(Data supplied)

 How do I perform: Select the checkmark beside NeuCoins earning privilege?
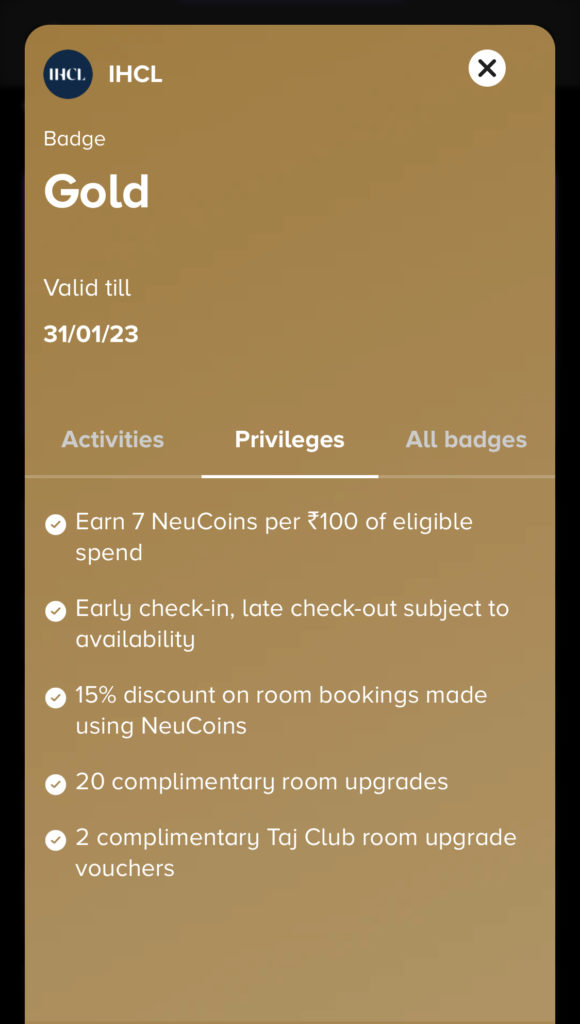(x=55, y=523)
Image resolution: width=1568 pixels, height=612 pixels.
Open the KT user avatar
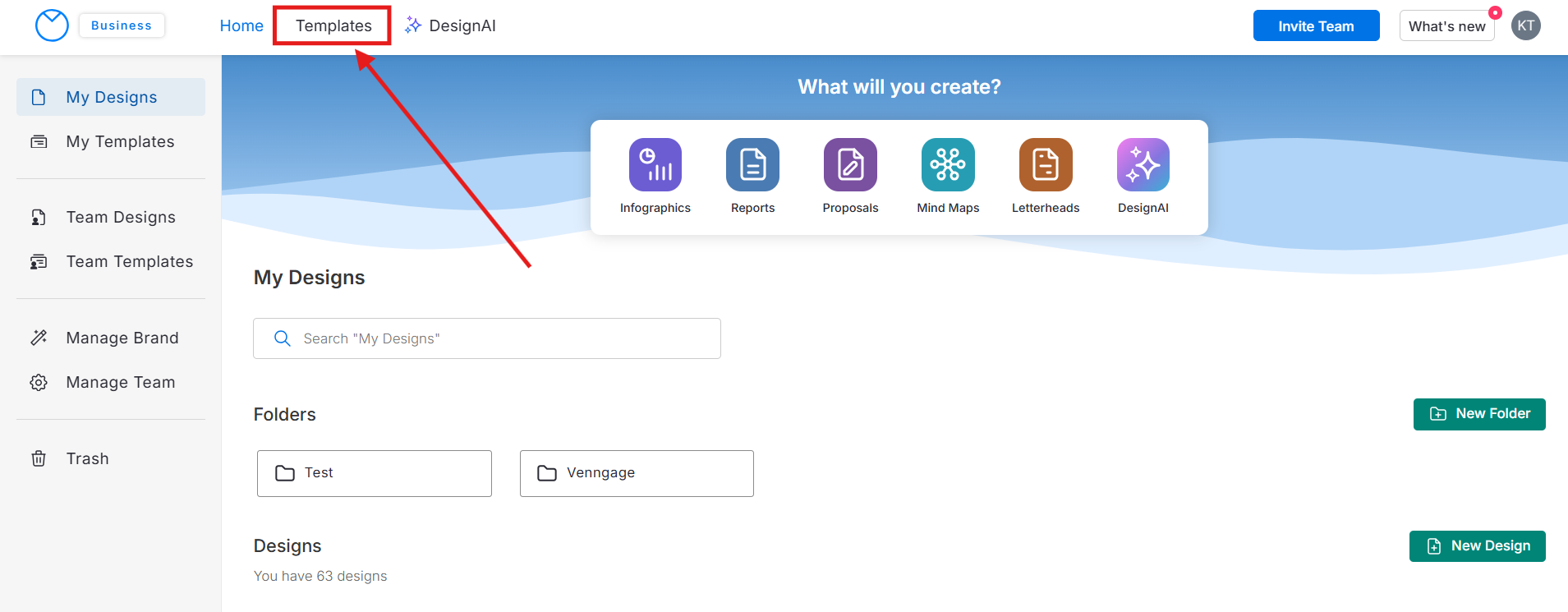coord(1525,25)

(End Data supplied)

> Task instructions
Give the data again exactly, image-free.

> Exercise response
 How do I perform: Select the checkmark beside NeuCoins earning privilege?
(x=55, y=523)
Image resolution: width=1568 pixels, height=612 pixels.
Open the KT user avatar
coord(1525,25)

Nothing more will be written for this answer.